The RTO Trade-Off: The minimum health check interval is the single largest factor in your Recovery Time Objective (RTO):

  • Pro Plan: 60 seconds (minimum)
  • Business Plan: 15 seconds (minimum)
  • Enterprise Plan: 10 seconds (minimum)

A user on a Pro plan cannot achieve a failover time of less than 60 seconds. The "cost" of high availability is a mandatory plan upgrade.

Failover Patterns

Active-Passive Failover is the most common resilience pattern. The configuration is counter-intuitive:

  1. steering_policy must be set to "off" (not "failover")
  2. The default_pool_ids list is treated as an ordered priority list
  3. Traffic is sent only to the first healthy pool in the list

Fallback Pool: A fallback_pool_id is required. This is the pool of last resort. If all pools in the default_pool_ids list are marked unhealthy, Cloudflare will send all traffic to the fallback_pool_id regardless of its own health status. This ensures traffic continues flowing, even if it's to a degraded origin.

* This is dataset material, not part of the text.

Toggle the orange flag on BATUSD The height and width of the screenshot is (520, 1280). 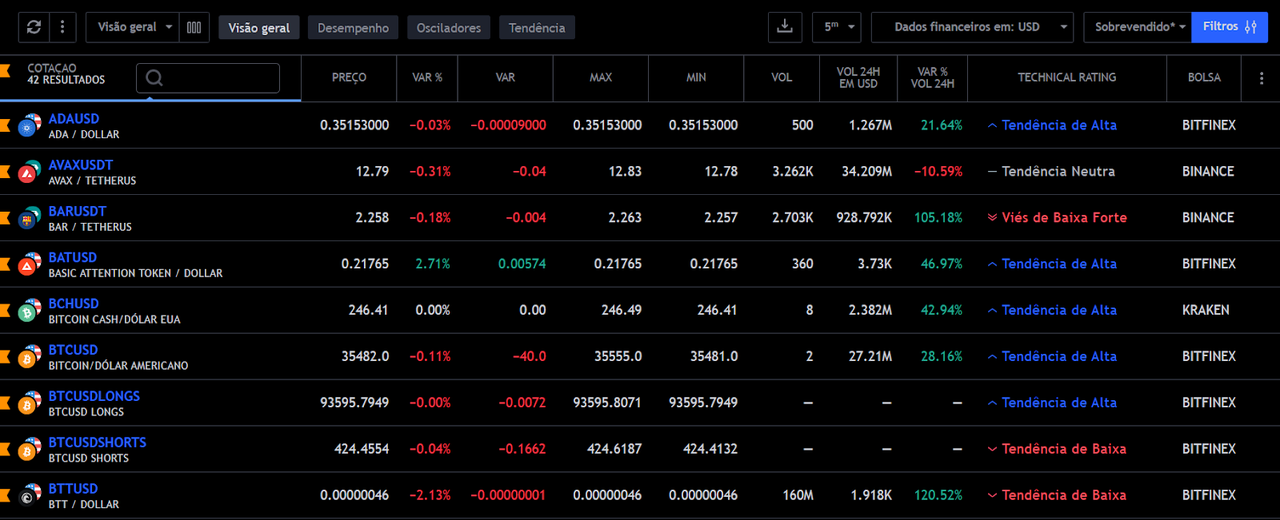pos(5,264)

Failback: When a higher-priority pool (e.g., the primary pool) recovers and is marked healthy again, the load balancer will automatically "fail back," shifting traffic away from the passive pool and back to the primary.

Traffic Steering Policies

The steering_policy parameter dictates how the load balancer selects a pool:

  • "off" (Default): Disables dynamic steering and enables Active-Passive Failover. Uses default_pool_ids as a static failover priority.
  • "random": Distributes traffic randomly across pools based on configured weights. Used for active-active load balancing or A/B testing.
  • "geo": Steers traffic based on the user's geographic location, matching it against region_pools or country_pools maps.
  • "dynamic_latency" (Enterprise only): Steers traffic to the pool with the lowest measured Round Trip Time (RTT) from the Cloudflare edge PoP.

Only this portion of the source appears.